Door Alex Rosaria
Mocht u nog twijfelen, bestaan haat, racisme en discriminatie echt op Curaçao. Na de laatste uitval van een radiopersoon en vader van de Gevolmachtigde minister (GevMin) dat Nazis meer Nederlanders hadden moeten afmaken omdat een Europees Nederlandse journalist zich kritisch had geuit richting zijn zoon, dacht ik: moet ik nu lachen om deze onzin? Maar na de zoveelste haatspraak tegen buitenlanders, de LGBTQ+, Aziaten, Joden, om maar enkelen te noemen, is het lachen me allang vergaan.

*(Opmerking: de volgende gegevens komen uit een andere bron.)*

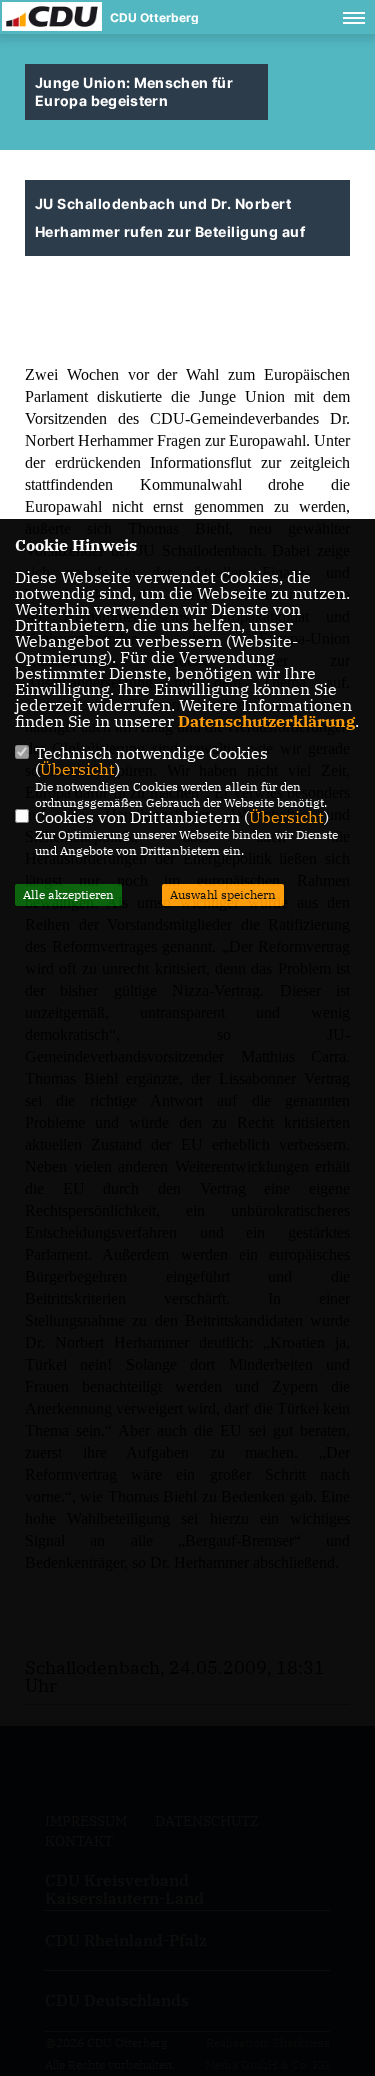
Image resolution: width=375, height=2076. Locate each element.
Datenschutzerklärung (266, 721)
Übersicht (77, 769)
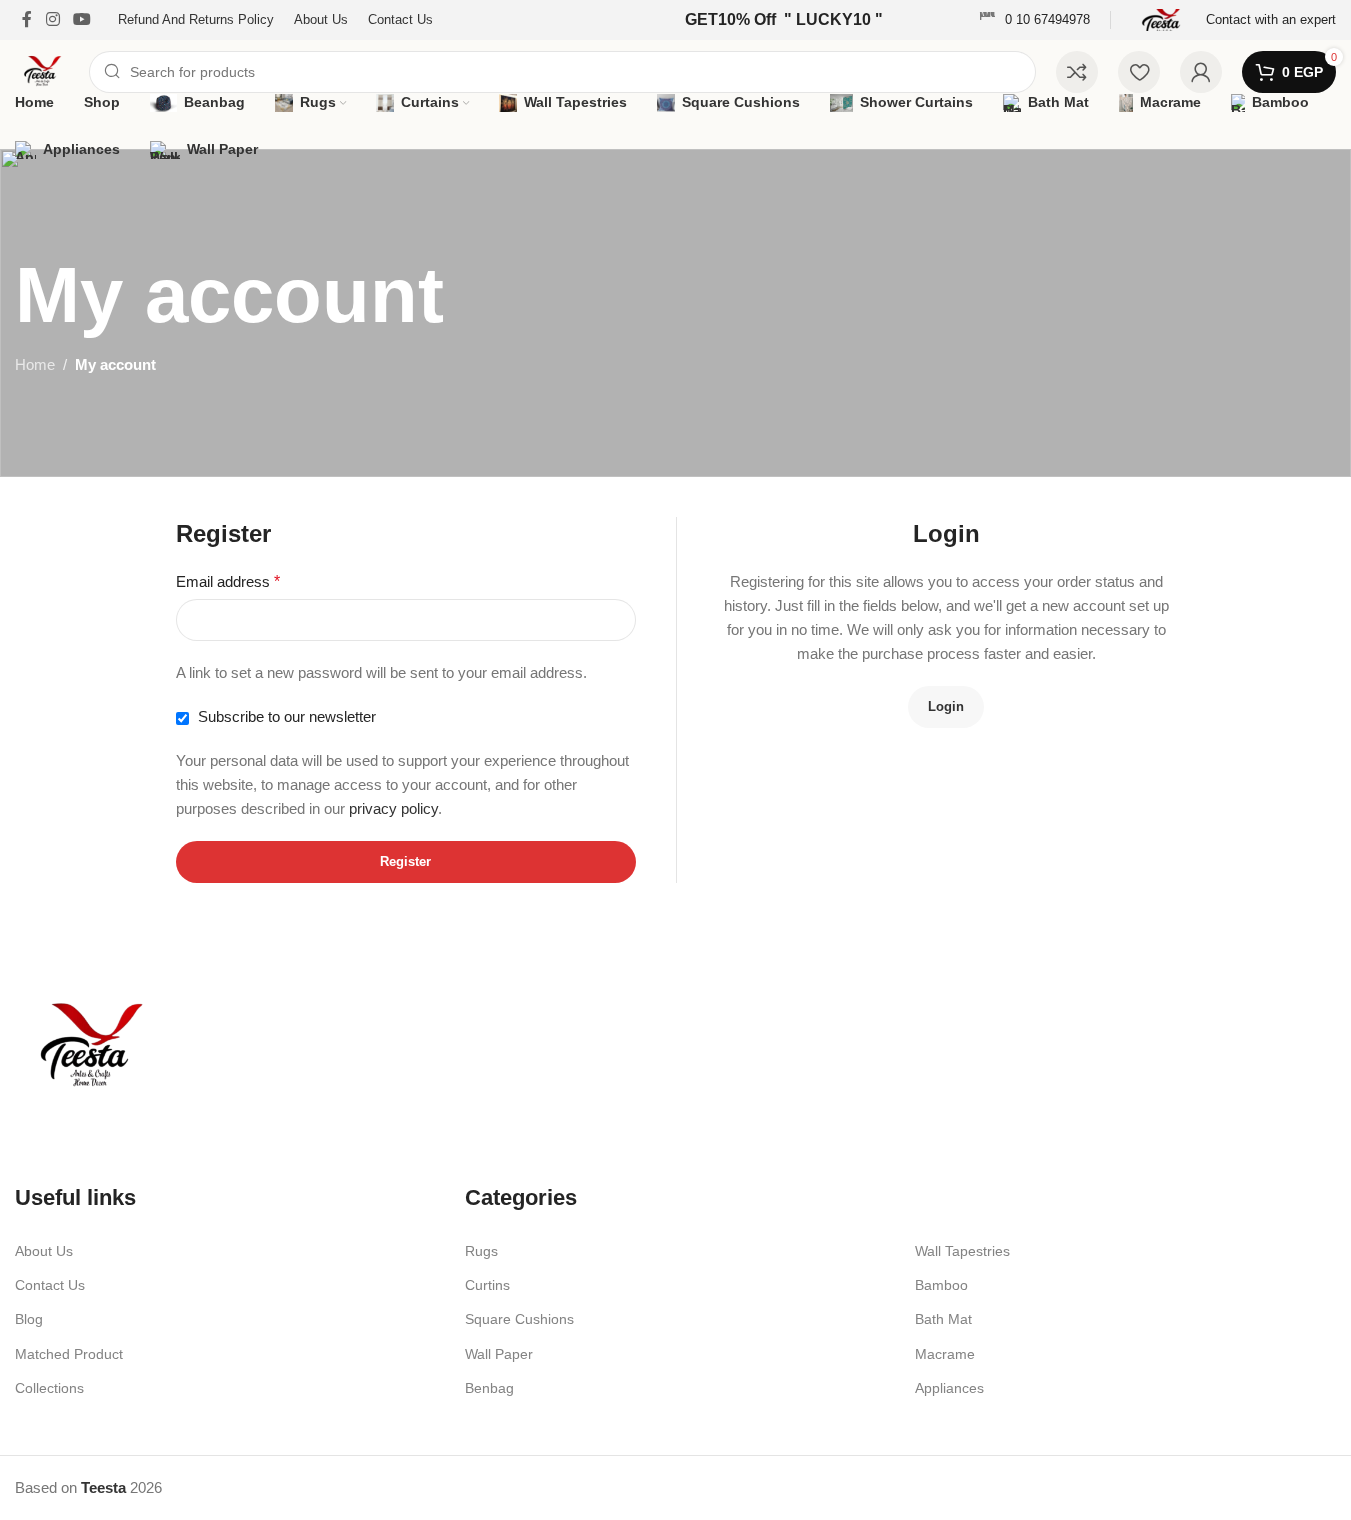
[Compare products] (1077, 72)
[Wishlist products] (1139, 72)
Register (405, 861)
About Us (44, 1251)
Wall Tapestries (962, 1251)
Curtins (487, 1285)
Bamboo (941, 1285)
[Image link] (90, 1046)
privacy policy (393, 808)
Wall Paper (499, 1354)
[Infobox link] (1034, 20)
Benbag (489, 1388)
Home (35, 364)
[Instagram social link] (52, 19)
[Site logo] (42, 70)
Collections (49, 1388)
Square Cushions (519, 1319)
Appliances (949, 1388)
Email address (228, 581)
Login (946, 706)
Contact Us (50, 1285)
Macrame (945, 1354)
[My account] (1201, 72)
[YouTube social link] (81, 19)
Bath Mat (943, 1319)
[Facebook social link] (27, 19)
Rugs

Hoe zou vaderlief het hebben gevonden als die jounalist had gesuggereerd dat de bemanning op een van de slavenschepen vanuit Afrika naar ons eiland, de voorouders van de GevMin had moeten omkieperen in de Atlantische Oceaan? Waarschijnlijk hadden dan minder mensen hun schouders opgehaald. Dan zou het een witte aanval zijn geweest op zwarten. Want wat me hier opvalt is dat sommigen ervan uitgaan dat racisme een éenrichtingsverkeer is. Dat is niet het geval. Haatspraak is niet beperkt tot één ras, geslacht of religieuze instelling.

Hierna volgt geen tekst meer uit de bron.